The main barrier to bidding on this collection in my opinion was the way the notes were presented. The catalogue was superb and entirely in line with Heritage’s impeccable standards, however the notes had all been graded (independently) by PMG (Paper Money Guaranty), which is a quality standard that isn’t easily translated into the adjectival system that collectors and dealers in Australia have used to date. One could of course quite easily argue that it is infinitely preferable to offer notes that have been independently-graded, in order to address any concerns that collectors might have buying an item sight-unseen from the other side of the world.

Until someone is able to publish a comprehensive explanation as to how the grading standard that PMG uses translates to the adjectival standard that prevails in Australia at present, I believe the take-up of independent grading of notes will take far longer to be widely adopted than the independent grading of coins took.
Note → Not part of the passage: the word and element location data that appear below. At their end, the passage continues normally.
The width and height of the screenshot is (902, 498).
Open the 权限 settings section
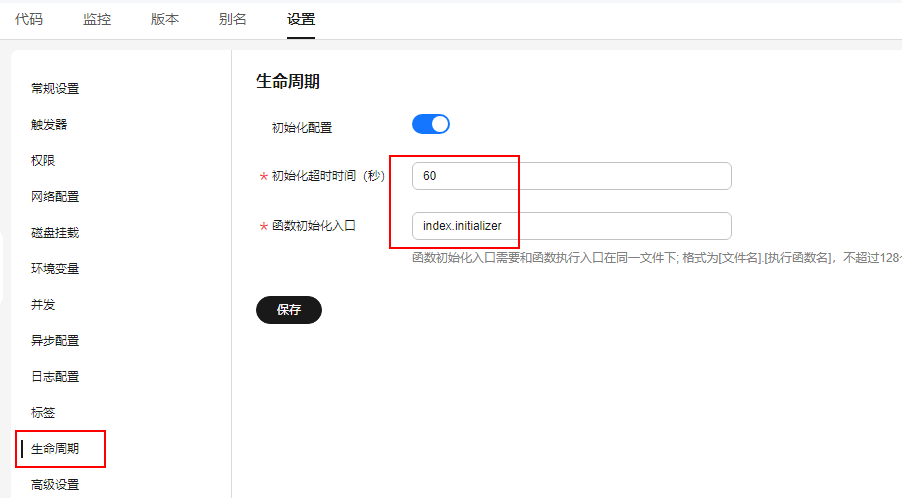coord(43,161)
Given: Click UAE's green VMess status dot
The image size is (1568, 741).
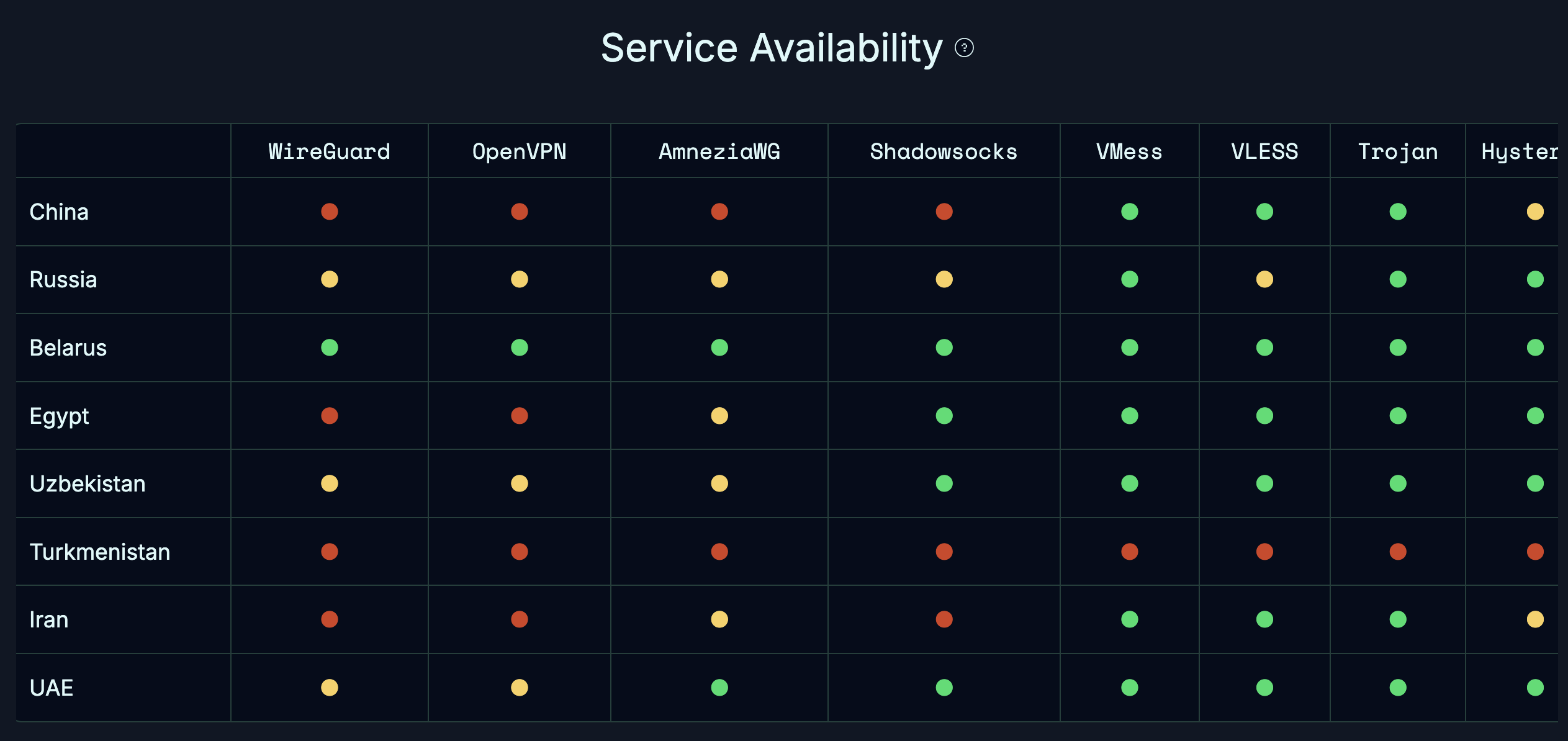Looking at the screenshot, I should tap(1130, 688).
The process by which coins and notes  are graded is actually quite different - a collector can make their own determination of an independently-graded coin by examining it through the plastic “slab” that it is sealed in, however as banknotes need to be moved under a strong directional light in order to ascertain paper quality and the number of folds evident, and that just ain’t possible with a note that’s been sealed up in a plastic slab.

I’ve had some very limited experience in buying a few Australian notes that have been independently graded by either PCGS or PMG, and although I’m quite confident in my own ability the assess the notes that I handle, I haven’t yet seen enough notes to definitively determine that a note graded as VF30 by PMG or PCGS would be accepted here as FineVery Fine or otherwise.
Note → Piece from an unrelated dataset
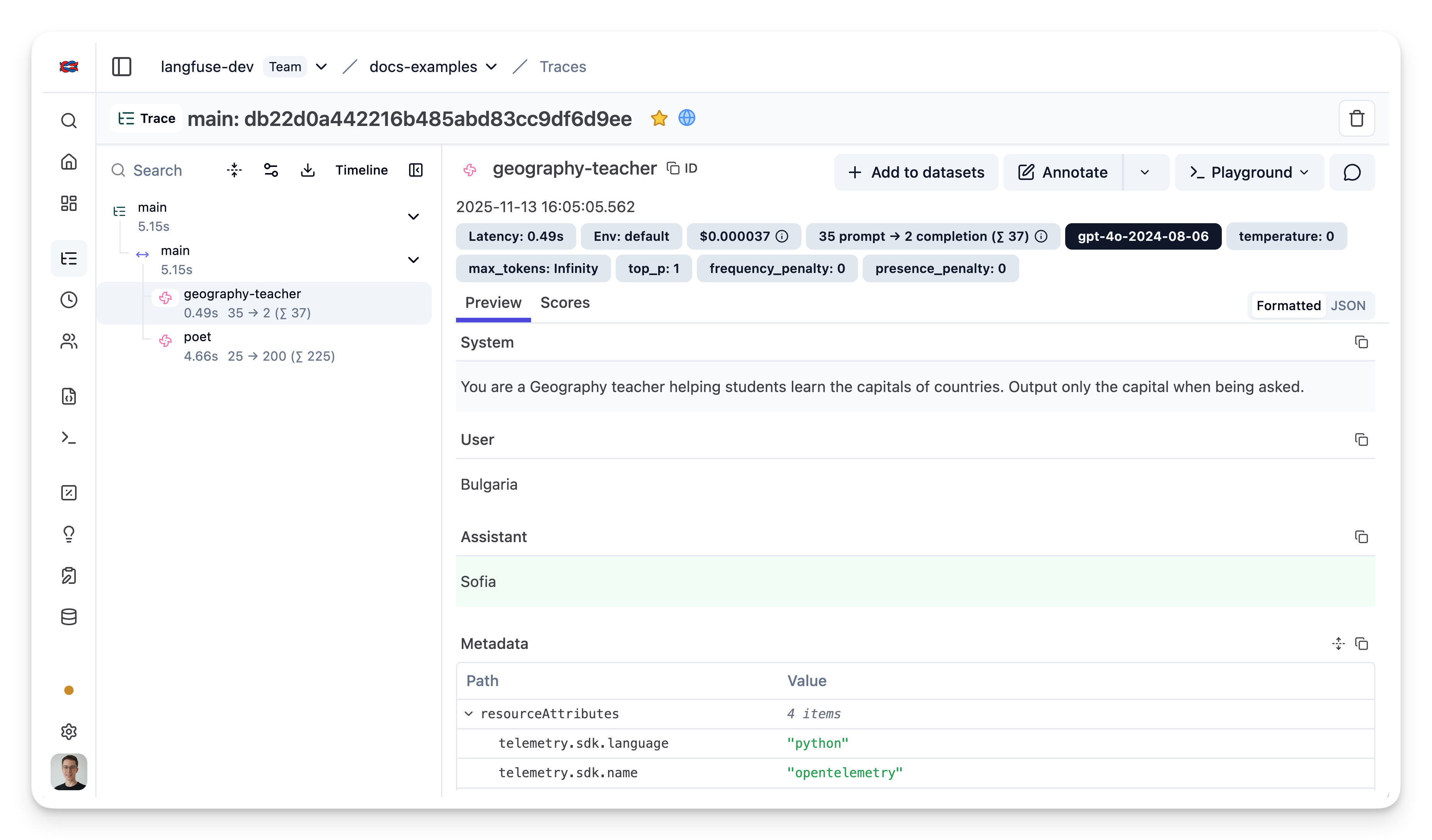Open the Users section in sidebar
This screenshot has height=840, width=1432.
click(69, 341)
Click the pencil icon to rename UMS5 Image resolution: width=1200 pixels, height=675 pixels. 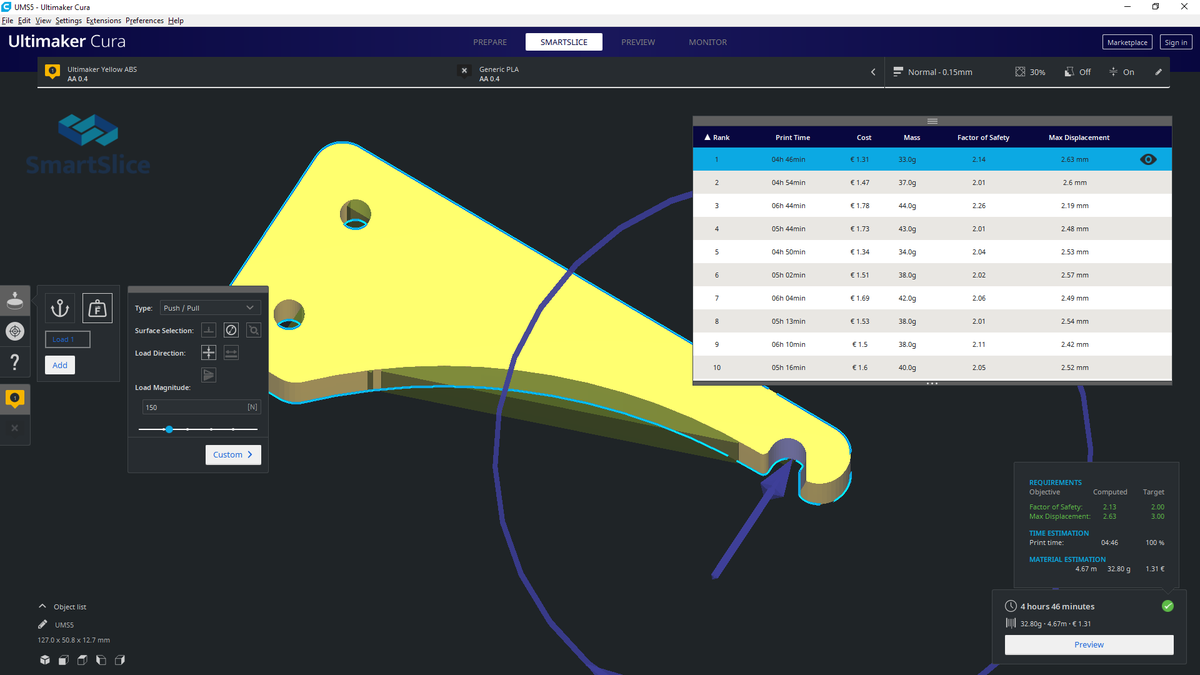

One long workaround to this challenge is to check the auction history for any notes being considered - Mick Vort Ronald’s meticulous research in this area makes such research a lot easier than it would otherwise be, however I know there are very few collectors with the time and dedication to go to that extent in order to prepare for a sale such as this.

So it was in the face of those challenges that the Dauer collection was auctioned this week in the US! 158 lots were offered up, 118 sold for a clearance rate of 74.68%. As one might expect, the rarer and more expensive notes in the collection were “covered” to ensure they were not given away, however those notes were not all in the five or six figure price brackets. A number of the rarer but less valuable notes (KGVI stars as an example) were also covered. 

The 5 most valuable notes in the Dauer collection by hammer price were:

Item

Lot

USD Hammer

USD Nett

AUD Nett

1924 £100 R69a VF30

27638

$43,200

$51,840

$72,881

1918 £20 R65a EF40

27632

$42,000

$50,400

$70,856

1924 £100 R69b VF30

27639

$38,400

$46,080

$64,783

1925 £10 R55 CU64

27664

$33,600

$40,320

$56,685

1923 £1 R22b VF30

27642

$21,000

$25,200

$35,428

As the sale of the Dauer collection came hot on the heels of the sale of the Caldwell collection just a month or so ago, it is interesting to compare values between the two of them. Although the Dauer collection had been publicised extremely well via the History Through Banknotes book, the Caldwell collection clearly didn’t suffer as a result:

 

Caldwell

Dauer

Total # of Notes Offered

270

158

Total # of Notes Sold

232

118

Clearance Rate

85.93%

74.68%

Total Value Sold

$1,819,290

$891,165

Average Lot Value

$7,842

$7,552

A comparison of the two collections shows that whereas the Dauer collection contained notes dating between 1901 and 2006, whereas Caldwell had at least 68 lots that dated earlier than 1901. Not only was Caldwell clearly the more comprehensive of the two collections, the clearance rate and average lot value were both higher - hardly surprising given the location and circumstances of the Dauer sale.

It’s been a very busy month for collectors of Australian notes - IAG’s next sale in a few weeks time will be a perfect opportunity for those collectors that missed out to be on the lookout for the next opportunity.